Wow that is crazy. I have never experience that but I know what you mean about the the putting you down part. One of friends use to introduce me and say "she's a virgin." That use to make me so upset because it was no ones business and embarrassing and I told her that a long time ago in confidentiality. Then I had another friend who use to tell guys I was a lesbian if they tried to talk to me so they would stop talking to me and talk to her. My friend was jealous of me( I don't understand why because I'm not pretty and my personality is not all that great while she was beautiful and the funniest person in school) but yeah it was a way for her shine and have more power because she felt crappy about herself for some reason. I think your friend was jealous of you.


----------



## Butterflyluv (Feb 12, 2013)

Butterflyluv said:


> Wow that is crazy. I have never experience that but I know what you mean about the the putting you down part. One of friends use to introduce me and say "she's a virgin." That use to make me so upset because it was no ones business and embarrassing and I told her that a long time ago in confidentiality. Then I had another friend who use to tell guys I was a lesbian if they tried to talk to me so they would stop talking to me and talk to her. My friend was jealous of me( I don't understand why because I'm not pretty and my personality is not all that great while she was beautiful and the funniest person in school) but yeah it was a way for her shine and have more power because she felt crappy about herself for some reason. I think your friend was jealous of you.

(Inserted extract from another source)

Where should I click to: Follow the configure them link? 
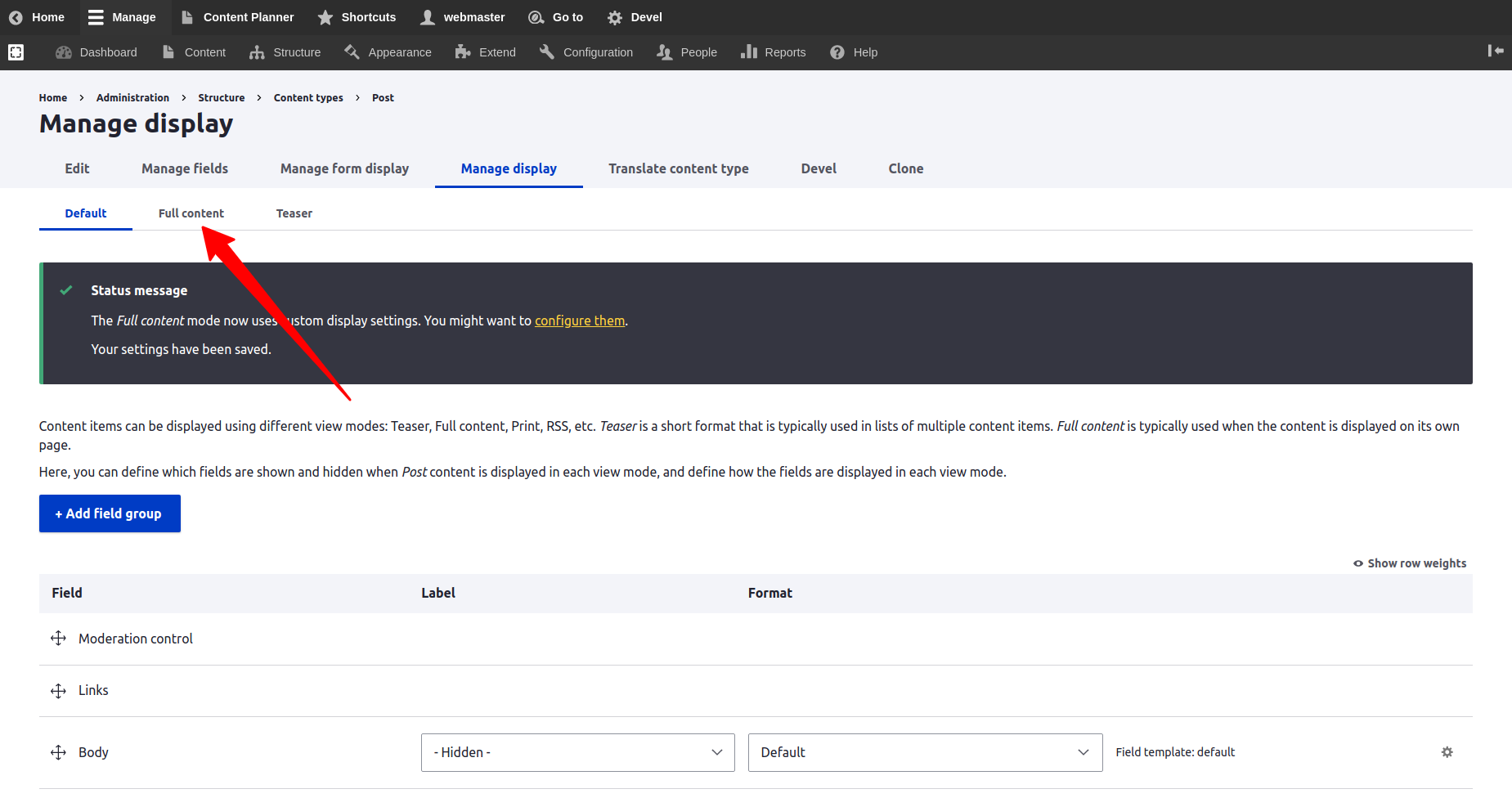pyautogui.click(x=579, y=321)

Also what is so funny about being a christian? I don't get it. I would have been like cool( I think its cool when people are just genuine and themselves)


----------



## Nothing123 (Oct 3, 2014)

Butterflyluv said:


> Wow that is crazy. I have never experience that but I know what you mean about the the putting you down part. One of friends use to introduce me and say "she's a virgin." That use to make me so upset because it was no ones business and embarrassing and I told her that a long time ago in confidentiality. Then I had another friend who use to tell guys I was a lesbian if they tried to talk to me so they would stop talking to me and talk to her. My friend was jealous of me( I don't understand why because I'm not pretty and my personality is not all that great while she was beautiful and the funniest person in school) but yeah it was a way for her shine and have more power because she felt crappy about herself for some reason. I think your friend was jealous of you.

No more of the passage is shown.